Hence correct answer is E

the above solutions aren't good enough, actually; in these kinds of problems, you can't just pick one value and watch what happens. in order to be convinced that the pattern is genuine, you would have to pick a succession of numbers that satisfies each of the statements, and make sure that you keep getting the same remainder every time.

so, you should try at least a few values -- 3, 15, 27, 39, etc. -- until you are satisfied that the pattern is going to continue indefinitely.

--

here's a theory-based approach:

if k leaves a remainder of 3 when it is divided by 12, then you can write k = 12n + 3 (where n is an integer).

(i) 2k = 24n + 6.
since 24n is a multiple of 12, this will have an overall remainder of 6 when you divide it by 12.

(ii) 6k = 72n + 18.
= 72n + 12 + 6.
since 72n and 12 are multiples of 12, this will have an overall remainder of 6 when you divide it by 12.

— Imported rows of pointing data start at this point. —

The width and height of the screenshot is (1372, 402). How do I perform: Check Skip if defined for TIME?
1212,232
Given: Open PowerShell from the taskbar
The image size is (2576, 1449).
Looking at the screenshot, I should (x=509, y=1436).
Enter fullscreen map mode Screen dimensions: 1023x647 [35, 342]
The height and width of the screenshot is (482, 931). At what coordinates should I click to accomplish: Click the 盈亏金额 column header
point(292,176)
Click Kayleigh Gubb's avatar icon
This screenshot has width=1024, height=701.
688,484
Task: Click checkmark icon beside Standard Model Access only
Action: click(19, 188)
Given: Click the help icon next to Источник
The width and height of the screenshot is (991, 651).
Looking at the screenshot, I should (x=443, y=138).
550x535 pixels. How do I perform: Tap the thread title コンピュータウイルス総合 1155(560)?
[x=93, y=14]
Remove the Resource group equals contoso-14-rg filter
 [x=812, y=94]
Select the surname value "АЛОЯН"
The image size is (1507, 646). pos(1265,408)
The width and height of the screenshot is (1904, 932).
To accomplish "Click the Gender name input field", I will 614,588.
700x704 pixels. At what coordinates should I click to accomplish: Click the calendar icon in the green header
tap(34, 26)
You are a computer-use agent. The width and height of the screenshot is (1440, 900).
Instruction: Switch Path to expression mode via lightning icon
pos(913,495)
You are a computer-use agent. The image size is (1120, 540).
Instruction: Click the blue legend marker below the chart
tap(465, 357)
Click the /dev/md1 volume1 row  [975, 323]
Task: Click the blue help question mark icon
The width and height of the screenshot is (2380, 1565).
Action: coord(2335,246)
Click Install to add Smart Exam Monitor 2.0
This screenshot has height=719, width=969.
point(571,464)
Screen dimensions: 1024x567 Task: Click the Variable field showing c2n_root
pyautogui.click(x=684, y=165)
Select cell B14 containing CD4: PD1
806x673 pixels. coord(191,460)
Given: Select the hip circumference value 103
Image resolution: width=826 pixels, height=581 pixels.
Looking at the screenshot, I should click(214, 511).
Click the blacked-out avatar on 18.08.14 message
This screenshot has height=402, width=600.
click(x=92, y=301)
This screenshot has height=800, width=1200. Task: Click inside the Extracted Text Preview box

(iii) 4k + 6 = (48n + 12) + 6 = 48n + 18.
= 48n + 12 + 6.
since 48n and 12 are multiples of 12, this will have an overall remainder of 6 when you divide it by 12.

so, all three of them.

I totally understand the point you are making here Ron. But the question does not necessarily specify which of the following options must leave a remainder 6( In which case we need to check for multiple cases) ; rather the stem asks which of the following leaves a remainder 6( Even if 1 plug in satisfies the condition, the stem is satisfied.) In other words, the question is not a must be true type( for all cases).

What do you think?

yeah ok, i see what you're saying here -- the language of this problem does pretty much imply that the remainder will be the same every time.

i don't think that this is actually an official problem, since i don't think the official problems would be this cavalier with their language; i'm pretty sure that any official problem would contain either "must" or "could" in the problem statement.

technically, though, if you DO see a problem like this, you should treat it as a "must" problem.